Smoke Gets in Your Eyes

Are you a smoker or a former smoker? Chances are, you have been pressured to quit by people who love you.  Or maybe you’re someone who has tried to get a loved one to quit—a spouse, a parent, a friend.

Whether you quit, attempted to quit, or tried to get someone to quit, it is almost certainly because you know that smoking is bad for your health. We know this because of the first Surgeon General’s report in 1964, and extensive and continuing work in the nation’s leading medical schools showing the linkage between smoking and lung cancer.

In a generation, we went from accepting smoking as a social norm to understanding its dangers, and trying to devise solutions—social pressure, medical approaches to quitting, and public policy aimed at protecting people from secondhand smoke.

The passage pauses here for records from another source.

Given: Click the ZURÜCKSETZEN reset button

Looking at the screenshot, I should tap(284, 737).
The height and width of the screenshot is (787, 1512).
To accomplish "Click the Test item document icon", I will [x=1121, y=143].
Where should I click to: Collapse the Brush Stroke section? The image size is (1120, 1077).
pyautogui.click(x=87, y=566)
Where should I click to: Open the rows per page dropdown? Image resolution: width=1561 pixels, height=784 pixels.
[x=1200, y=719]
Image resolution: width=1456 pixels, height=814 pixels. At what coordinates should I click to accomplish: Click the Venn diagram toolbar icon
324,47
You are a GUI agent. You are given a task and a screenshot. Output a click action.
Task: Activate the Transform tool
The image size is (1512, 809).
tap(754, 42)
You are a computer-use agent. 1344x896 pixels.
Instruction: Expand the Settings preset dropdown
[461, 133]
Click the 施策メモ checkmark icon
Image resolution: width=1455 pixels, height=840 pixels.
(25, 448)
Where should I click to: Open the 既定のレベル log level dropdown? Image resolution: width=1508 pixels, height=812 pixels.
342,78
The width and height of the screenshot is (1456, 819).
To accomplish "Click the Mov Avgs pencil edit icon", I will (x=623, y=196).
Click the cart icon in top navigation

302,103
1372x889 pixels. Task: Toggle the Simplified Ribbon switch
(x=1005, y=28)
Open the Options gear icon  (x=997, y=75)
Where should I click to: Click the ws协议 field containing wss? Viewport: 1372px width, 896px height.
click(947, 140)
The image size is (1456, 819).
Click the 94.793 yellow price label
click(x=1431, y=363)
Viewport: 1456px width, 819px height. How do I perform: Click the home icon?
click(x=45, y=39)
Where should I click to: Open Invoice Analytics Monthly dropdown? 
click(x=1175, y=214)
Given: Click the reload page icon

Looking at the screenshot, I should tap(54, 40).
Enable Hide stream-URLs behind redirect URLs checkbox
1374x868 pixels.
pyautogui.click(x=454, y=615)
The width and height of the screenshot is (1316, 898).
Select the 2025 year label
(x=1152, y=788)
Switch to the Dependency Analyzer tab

Not that the tobacco industry didn’t go down swinging; they made all kinds of attempts to discredit the science, and when that was a lost cause, they protested the loss of farm income in the South, and the size and frequency of the required official statements linking smoking to poor health.

It’s much the same way with climate change. No matter what you hear from the deniers, the science is clear, and the consensus amongst scientists is extraordinary. Don’t let recent reports quibbling with the number of scientists who concur on climate change distract you. The fact is that the consensus on climate change is stronger than the consensus that led to the Surgeon General’s report on smoking.

It will be just as hard to kick our addiction to fossil fuels as it is to kick an addiction to cigarettes.  Carbon dioxide is not just an odorless, colorless, non-toxic gas.  Rapid changes in the concentration of carbon dioxide in the atmosphere have real effects on this planet, including sea level rise and threats to our agriculture and health. It’s time to acknowledge the scientific consensus and stop denying the changes that global warming is already bringing.

It’s time for us to move forward to solutions, which will come from science, government regulations, and international agreements.